Reader 12/07/2017 (Thu) 15:06:40 Id: d86b14 No.4180 del
On the other hand, states including Massachusetts, Connecticut, Rhode Island, and Vermont are now under pressure to share data from their medical marijuana registries with the federal government. The feds swear that they won't abuse the information, but once they have it they can use it as they please—targeting people far and wide.

Speaking of far and wide, registries have been a source of hassle for gun owners who abide by the laws of their own states, but whose concealed carry permits are entered into databases and act as red flags to cops elsewhere. Maryland, in particular, is notorious for targeting drivers who are passing through the state, but who are revealed by a scan of their license plates as holding carry permits at home.

We live in a world governed by officials who love exercising power to punish people they dislike. To put yourself on a registry of people who engage in activities, or own goods, that are even mildly controversial is to make yourself vulnerable to such officials. It identifies you as a target for such people, and outs you in a position to be singled out for special treatment.

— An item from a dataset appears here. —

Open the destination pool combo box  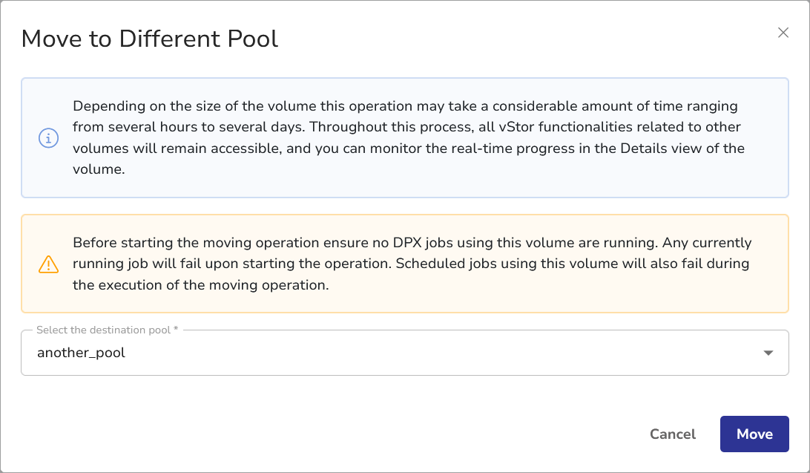pos(404,353)
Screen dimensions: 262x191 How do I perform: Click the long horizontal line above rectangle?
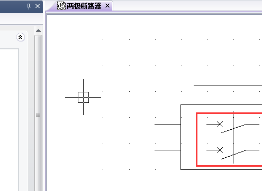[x=228, y=85]
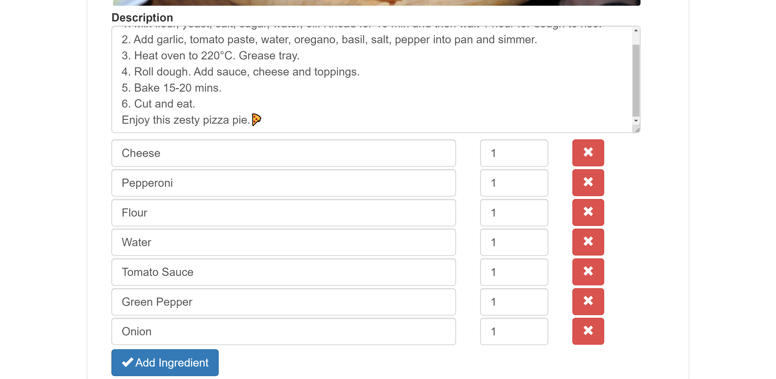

That's not to say you shouldn't smoke grass, or should avoid owning a gun, or ought to skip other activities the government likes to scrutinize, regulate, and occasionally penalize. Instead, even when there's legal risk involved, to the extent possible you should consider living your life without making yourself an entry in a database. When officials set out to penalize people who try to abide by the rules, breaking the law may well be the safer choice.